Globally, the number of green bonds issued by companies last year was lower than expected, totalling approximately $162 billion, up by only about 4% from 2017. This is because markets in general were volatile, the number of new issuers slowed and emerging market companies were actively trying to lower their debt levels instead of issue more.
Meanwhile, the number of green bond issuers diversifying into sustainability bonds – loans used to make a positive contribution to social as well as environmental solutions, compared with green bonds’ focus on environmental issues – soared by 87% last year. Sub-sovereign issuers (such as regional, provincial and municipal governments) led the way here, using the proceeds to finance a more diversified portfolio of environmental and social projects, including affordable housing and access to finance.
Regionally, Europe remained the largest issuer in the market, accounting for about 45% of total 2018 issuance. The share of green bonds issued by US-based companies fell from 20% in 2017 to 11% in 2018, reflecting the continued lack of engagement from American borrowers.

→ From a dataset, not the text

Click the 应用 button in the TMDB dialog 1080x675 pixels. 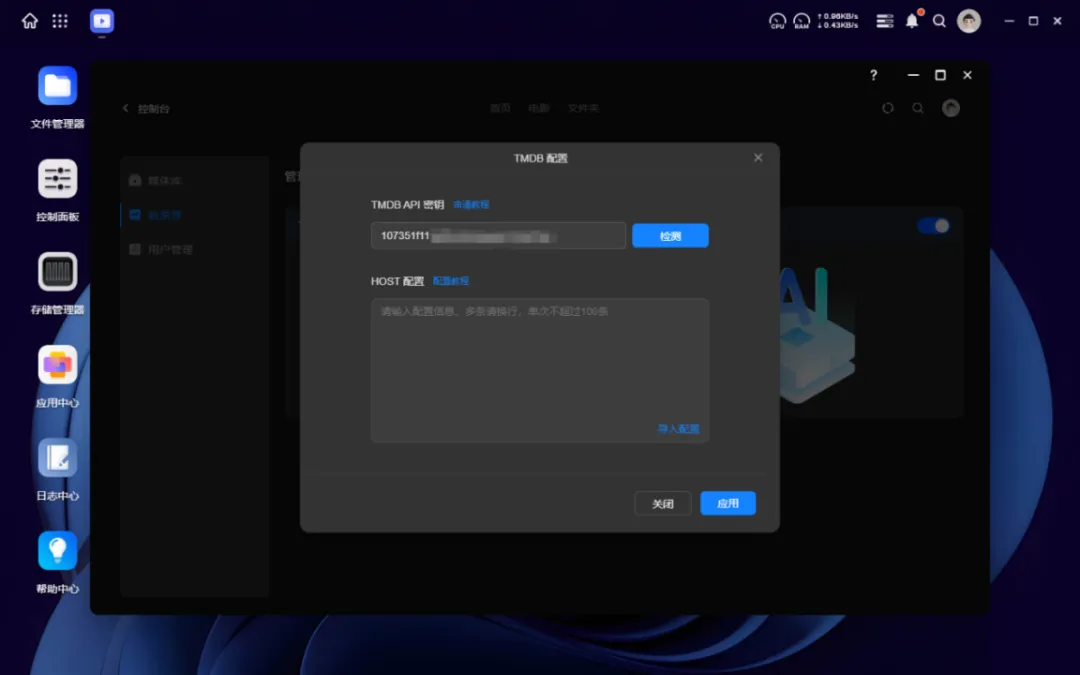(x=728, y=504)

We remain cautiously optimistic for 2019 and expect continued growth in green bond issuance. While some of the challenges highlighted above are expected to prevail in 2019, we believe that positive developments – such as increased economic and political engagement on environmental issues in Europe and the ASEAN region, coupled with intensifying competition among companies to position themselves as ESG leaders – will outweigh the lingering headwinds and result in another year of positive, albeit moderate, growth in green bond issuance.